§ Set task
Could you rewrite the items below, changing "computer-use agent" to "desktop agent" everywhere and leaving everything else the same?

§ Data
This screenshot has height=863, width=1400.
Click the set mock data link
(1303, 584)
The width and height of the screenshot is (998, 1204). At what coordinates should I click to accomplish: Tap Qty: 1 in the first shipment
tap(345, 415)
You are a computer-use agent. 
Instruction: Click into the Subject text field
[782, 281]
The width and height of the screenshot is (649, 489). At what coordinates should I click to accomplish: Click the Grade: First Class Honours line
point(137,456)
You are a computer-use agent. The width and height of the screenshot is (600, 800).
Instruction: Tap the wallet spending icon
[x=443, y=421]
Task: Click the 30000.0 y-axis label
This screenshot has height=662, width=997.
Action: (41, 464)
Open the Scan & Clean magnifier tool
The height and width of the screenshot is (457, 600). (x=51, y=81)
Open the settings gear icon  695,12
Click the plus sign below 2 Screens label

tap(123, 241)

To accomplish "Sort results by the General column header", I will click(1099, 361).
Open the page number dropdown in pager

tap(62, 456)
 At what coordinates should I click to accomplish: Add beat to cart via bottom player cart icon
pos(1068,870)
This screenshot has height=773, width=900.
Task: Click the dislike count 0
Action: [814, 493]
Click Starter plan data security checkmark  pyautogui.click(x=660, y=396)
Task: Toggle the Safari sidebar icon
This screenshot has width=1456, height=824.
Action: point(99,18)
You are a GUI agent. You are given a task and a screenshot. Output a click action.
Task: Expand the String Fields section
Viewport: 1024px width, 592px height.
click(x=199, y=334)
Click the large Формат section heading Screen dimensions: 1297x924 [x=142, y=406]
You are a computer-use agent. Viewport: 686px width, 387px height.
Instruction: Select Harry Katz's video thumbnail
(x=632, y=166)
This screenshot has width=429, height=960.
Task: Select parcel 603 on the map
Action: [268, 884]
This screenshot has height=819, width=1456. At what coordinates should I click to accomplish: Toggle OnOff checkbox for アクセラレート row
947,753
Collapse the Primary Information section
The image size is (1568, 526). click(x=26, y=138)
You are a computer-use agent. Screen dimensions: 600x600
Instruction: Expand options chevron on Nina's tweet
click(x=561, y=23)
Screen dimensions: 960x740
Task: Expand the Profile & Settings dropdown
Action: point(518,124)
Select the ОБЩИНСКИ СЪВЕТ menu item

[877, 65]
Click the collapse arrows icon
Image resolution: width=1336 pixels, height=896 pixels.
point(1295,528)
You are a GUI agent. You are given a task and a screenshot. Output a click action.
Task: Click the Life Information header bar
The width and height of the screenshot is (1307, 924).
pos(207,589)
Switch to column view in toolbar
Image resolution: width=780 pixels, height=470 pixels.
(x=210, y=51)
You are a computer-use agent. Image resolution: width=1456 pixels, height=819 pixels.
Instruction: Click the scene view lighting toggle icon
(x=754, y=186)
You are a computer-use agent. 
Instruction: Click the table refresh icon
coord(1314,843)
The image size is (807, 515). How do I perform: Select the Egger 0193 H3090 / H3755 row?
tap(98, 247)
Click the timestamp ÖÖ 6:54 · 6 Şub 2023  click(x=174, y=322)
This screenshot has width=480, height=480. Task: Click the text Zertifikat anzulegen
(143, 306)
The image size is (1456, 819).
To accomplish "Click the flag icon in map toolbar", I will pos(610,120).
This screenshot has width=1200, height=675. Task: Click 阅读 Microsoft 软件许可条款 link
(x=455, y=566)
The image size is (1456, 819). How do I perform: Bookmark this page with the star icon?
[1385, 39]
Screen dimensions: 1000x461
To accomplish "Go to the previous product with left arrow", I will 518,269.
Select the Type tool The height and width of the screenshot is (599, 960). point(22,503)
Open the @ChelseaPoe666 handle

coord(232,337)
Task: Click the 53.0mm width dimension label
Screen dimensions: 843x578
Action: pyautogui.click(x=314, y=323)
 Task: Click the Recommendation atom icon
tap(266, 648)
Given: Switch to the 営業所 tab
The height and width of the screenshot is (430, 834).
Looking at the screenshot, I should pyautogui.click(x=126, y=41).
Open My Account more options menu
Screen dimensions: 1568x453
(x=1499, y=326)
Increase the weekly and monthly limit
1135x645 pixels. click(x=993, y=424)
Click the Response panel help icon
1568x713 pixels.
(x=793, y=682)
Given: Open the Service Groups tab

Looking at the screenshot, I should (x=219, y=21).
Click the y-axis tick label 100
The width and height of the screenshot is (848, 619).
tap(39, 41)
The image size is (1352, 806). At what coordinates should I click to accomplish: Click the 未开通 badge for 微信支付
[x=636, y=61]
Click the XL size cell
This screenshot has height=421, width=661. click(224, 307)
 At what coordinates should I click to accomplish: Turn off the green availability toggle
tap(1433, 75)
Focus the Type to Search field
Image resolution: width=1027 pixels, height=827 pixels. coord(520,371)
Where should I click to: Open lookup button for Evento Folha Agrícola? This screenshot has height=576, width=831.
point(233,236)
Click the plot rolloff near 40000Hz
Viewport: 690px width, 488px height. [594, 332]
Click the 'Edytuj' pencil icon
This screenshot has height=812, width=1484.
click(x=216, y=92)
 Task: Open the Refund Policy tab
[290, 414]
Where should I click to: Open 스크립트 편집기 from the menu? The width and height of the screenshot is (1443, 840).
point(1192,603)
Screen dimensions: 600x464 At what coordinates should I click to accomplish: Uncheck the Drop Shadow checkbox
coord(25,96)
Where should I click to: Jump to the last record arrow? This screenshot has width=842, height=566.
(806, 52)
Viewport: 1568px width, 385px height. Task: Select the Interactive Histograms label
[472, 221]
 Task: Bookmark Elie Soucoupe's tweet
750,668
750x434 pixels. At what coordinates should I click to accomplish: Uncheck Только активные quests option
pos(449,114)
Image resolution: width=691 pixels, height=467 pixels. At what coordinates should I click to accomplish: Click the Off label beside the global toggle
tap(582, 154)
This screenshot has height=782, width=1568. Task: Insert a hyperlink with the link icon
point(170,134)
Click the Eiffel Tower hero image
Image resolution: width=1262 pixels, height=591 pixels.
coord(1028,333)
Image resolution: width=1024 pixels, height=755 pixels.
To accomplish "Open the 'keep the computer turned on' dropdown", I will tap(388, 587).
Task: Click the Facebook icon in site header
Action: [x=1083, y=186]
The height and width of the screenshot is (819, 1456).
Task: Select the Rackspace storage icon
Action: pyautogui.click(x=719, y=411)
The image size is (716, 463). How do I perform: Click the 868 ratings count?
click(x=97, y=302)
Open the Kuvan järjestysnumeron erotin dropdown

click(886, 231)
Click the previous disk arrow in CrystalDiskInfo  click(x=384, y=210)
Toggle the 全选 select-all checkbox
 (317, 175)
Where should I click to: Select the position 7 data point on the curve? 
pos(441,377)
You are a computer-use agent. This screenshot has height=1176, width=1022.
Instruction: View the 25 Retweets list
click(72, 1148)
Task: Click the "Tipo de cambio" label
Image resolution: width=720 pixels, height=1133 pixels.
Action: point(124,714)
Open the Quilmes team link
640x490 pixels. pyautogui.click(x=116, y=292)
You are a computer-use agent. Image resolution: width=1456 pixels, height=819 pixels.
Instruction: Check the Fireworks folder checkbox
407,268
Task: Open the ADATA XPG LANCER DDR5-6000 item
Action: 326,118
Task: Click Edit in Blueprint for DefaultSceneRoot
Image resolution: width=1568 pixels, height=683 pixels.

§ Exercise solution
This screenshot has height=863, width=1400.
Click the set mock data link
(1303, 584)
The width and height of the screenshot is (998, 1204). At what coordinates should I click to accomplish: Tap Qty: 1 in the first shipment
tap(345, 415)
You are a desktop agent. 
Instruction: Click into the Subject text field
[782, 281]
The width and height of the screenshot is (649, 489). At what coordinates should I click to accomplish: Click the Grade: First Class Honours line
point(137,456)
You are a desktop agent. The width and height of the screenshot is (600, 800).
Instruction: Tap the wallet spending icon
[x=443, y=421]
Task: Click the 30000.0 y-axis label
This screenshot has height=662, width=997.
Action: (41, 464)
Open the Scan & Clean magnifier tool
The height and width of the screenshot is (457, 600). (x=51, y=81)
Open the settings gear icon  695,12
Click the plus sign below 2 Screens label

tap(123, 241)

To accomplish "Sort results by the General column header", I will click(1099, 361).
Open the page number dropdown in pager

tap(62, 456)
 At what coordinates should I click to accomplish: Add beat to cart via bottom player cart icon
pos(1068,870)
This screenshot has height=773, width=900.
Task: Click the dislike count 0
Action: [814, 493]
Click Starter plan data security checkmark  pyautogui.click(x=660, y=396)
Task: Toggle the Safari sidebar icon
This screenshot has width=1456, height=824.
Action: point(99,18)
You are a GUI agent. You are given a task and a screenshot. Output a click action.
Task: Expand the String Fields section
Viewport: 1024px width, 592px height.
click(x=199, y=334)
Click the large Формат section heading Screen dimensions: 1297x924 [x=142, y=406]
You are a desktop agent. Viewport: 686px width, 387px height.
Instruction: Select Harry Katz's video thumbnail
(x=632, y=166)
This screenshot has width=429, height=960.
Task: Select parcel 603 on the map
Action: [268, 884]
This screenshot has height=819, width=1456. At what coordinates should I click to accomplish: Toggle OnOff checkbox for アクセラレート row
947,753
Collapse the Primary Information section
The image size is (1568, 526). click(x=26, y=138)
You are a desktop agent. Screen dimensions: 600x600
Instruction: Expand options chevron on Nina's tweet
click(x=561, y=23)
Screen dimensions: 960x740
Task: Expand the Profile & Settings dropdown
Action: point(518,124)
Select the ОБЩИНСКИ СЪВЕТ menu item

[877, 65]
Click the collapse arrows icon
Image resolution: width=1336 pixels, height=896 pixels.
point(1295,528)
You are a GUI agent. You are given a task and a screenshot. Output a click action.
Task: Click the Life Information header bar
The width and height of the screenshot is (1307, 924).
pos(207,589)
Switch to column view in toolbar
Image resolution: width=780 pixels, height=470 pixels.
(x=210, y=51)
You are a desktop agent. Image resolution: width=1456 pixels, height=819 pixels.
Instruction: Click the scene view lighting toggle icon
(x=754, y=186)
You are a desktop agent. 
Instruction: Click the table refresh icon
coord(1314,843)
The image size is (807, 515). How do I perform: Select the Egger 0193 H3090 / H3755 row?
tap(98, 247)
Click the timestamp ÖÖ 6:54 · 6 Şub 2023  click(x=174, y=322)
This screenshot has width=480, height=480. Task: Click the text Zertifikat anzulegen
(143, 306)
The image size is (1456, 819).
To accomplish "Click the flag icon in map toolbar", I will pos(610,120).
This screenshot has width=1200, height=675. Task: Click 阅读 Microsoft 软件许可条款 link
(x=455, y=566)
The image size is (1456, 819). How do I perform: Bookmark this page with the star icon?
[1385, 39]
Screen dimensions: 1000x461
To accomplish "Go to the previous product with left arrow", I will 518,269.
Select the Type tool The height and width of the screenshot is (599, 960). point(22,503)
Open the @ChelseaPoe666 handle

coord(232,337)
Task: Click the 53.0mm width dimension label
Screen dimensions: 843x578
Action: pyautogui.click(x=314, y=323)
 Task: Click the Recommendation atom icon
tap(266, 648)
Given: Switch to the 営業所 tab
The height and width of the screenshot is (430, 834).
Looking at the screenshot, I should pyautogui.click(x=126, y=41).
Open My Account more options menu
Screen dimensions: 1568x453
(x=1499, y=326)
Increase the weekly and monthly limit
1135x645 pixels. click(x=993, y=424)
Click the Response panel help icon
1568x713 pixels.
(x=793, y=682)
Given: Open the Service Groups tab

Looking at the screenshot, I should (x=219, y=21).
Click the y-axis tick label 100
The width and height of the screenshot is (848, 619).
tap(39, 41)
The image size is (1352, 806). At what coordinates should I click to accomplish: Click the 未开通 badge for 微信支付
[x=636, y=61]
Click the XL size cell
This screenshot has height=421, width=661. click(224, 307)
 At what coordinates should I click to accomplish: Turn off the green availability toggle
tap(1433, 75)
Focus the Type to Search field
Image resolution: width=1027 pixels, height=827 pixels. coord(520,371)
Where should I click to: Open lookup button for Evento Folha Agrícola? This screenshot has height=576, width=831.
point(233,236)
Click the plot rolloff near 40000Hz
Viewport: 690px width, 488px height. [594, 332]
Click the 'Edytuj' pencil icon
This screenshot has height=812, width=1484.
click(x=216, y=92)
 Task: Open the Refund Policy tab
[290, 414]
Where should I click to: Open 스크립트 편집기 from the menu? The width and height of the screenshot is (1443, 840).
point(1192,603)
Screen dimensions: 600x464 At what coordinates should I click to accomplish: Uncheck the Drop Shadow checkbox
coord(25,96)
Where should I click to: Jump to the last record arrow? This screenshot has width=842, height=566.
(806, 52)
Viewport: 1568px width, 385px height. Task: Select the Interactive Histograms label
[472, 221]
 Task: Bookmark Elie Soucoupe's tweet
750,668
750x434 pixels. At what coordinates should I click to accomplish: Uncheck Только активные quests option
pos(449,114)
Image resolution: width=691 pixels, height=467 pixels. At what coordinates should I click to accomplish: Click the Off label beside the global toggle
tap(582, 154)
This screenshot has height=782, width=1568. Task: Insert a hyperlink with the link icon
point(170,134)
Click the Eiffel Tower hero image
Image resolution: width=1262 pixels, height=591 pixels.
coord(1028,333)
Image resolution: width=1024 pixels, height=755 pixels.
To accomplish "Open the 'keep the computer turned on' dropdown", I will tap(388, 587).
Task: Click the Facebook icon in site header
Action: [x=1083, y=186]
The height and width of the screenshot is (819, 1456).
Task: Select the Rackspace storage icon
Action: pyautogui.click(x=719, y=411)
The image size is (716, 463). How do I perform: Click the 868 ratings count?
click(x=97, y=302)
Open the Kuvan järjestysnumeron erotin dropdown

click(886, 231)
Click the previous disk arrow in CrystalDiskInfo  click(x=384, y=210)
Toggle the 全选 select-all checkbox
 (317, 175)
Where should I click to: Select the position 7 data point on the curve? 
pos(441,377)
You are a desktop agent. This screenshot has height=1176, width=1022.
Instruction: View the 25 Retweets list
click(72, 1148)
Task: Click the "Tipo de cambio" label
Image resolution: width=720 pixels, height=1133 pixels.
Action: point(124,714)
Open the Quilmes team link
640x490 pixels. pyautogui.click(x=116, y=292)
You are a desktop agent. Image resolution: width=1456 pixels, height=819 pixels.
Instruction: Check the Fireworks folder checkbox
407,268
Task: Open the ADATA XPG LANCER DDR5-6000 item
Action: 326,118
Task: Click Edit in Blueprint for DefaultSceneRoot
Image resolution: width=1568 pixels, height=683 pixels.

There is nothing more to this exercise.